In the bank’s case, soft churn refers to customers whose activity decreases over time and suddenly, they stop adding money to their accounts. First, the team creates a rolling 12-month baseline of customer behavior that may be predictive of soft churn, including mobile app sessions, direct deposits, bill pay activity and branch visits. These customer interactions across channels are included in the journey image, including a date filter applied to narrow it to a rolling 12-month window.
Next, they assess the same behaviors over the last 30 days to compare each customer’s most recent behavior with their behavior over the preceding 12 months.

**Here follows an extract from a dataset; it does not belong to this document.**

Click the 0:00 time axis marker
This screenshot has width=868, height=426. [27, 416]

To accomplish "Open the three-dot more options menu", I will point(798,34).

Not surprisingly, each behavior is fairly constant at an aggregate level across the entire customer base. But what the bank really wants to find are the individual customers whose recent activity has reduced significantly when compared to their previous behavior.
The team exports a list of all individual customers with significant changes in behavior over the past 30 days, as compared with their behavior over the preceding 12 months.
Moving forward, when a customer shows signs of potential soft churn, the bank can immediately identify the customer and quickly notify the appropriate internal teams and employees.
In this way, they put these insights into the hands of employees who can take action in time to prevent customers from soft churning and prevent substantial lost revenue.
Applying Customer Journey Analytics to Your World
In order to determine if customer journey analytics software can enable your organization to manage, measure and improve CX, start by defining the goals that matter most to your customers, such as setting up an account, paying a bill or resolving a technical issue. The goal at the end of each customer journey should also map to a specific business outcome that you use to measure CX success, such as acquisition, cost savings and so on.
Customer journey analytics supports your ability to manage those crucial customer journeys, as well as measure performance and reveal opportunities for improvement. Ultimately, implementing journey analytics in your organization empowers every team across your enterprise to connect customer behavior and experiences to the KPIs your enterprise is measured by.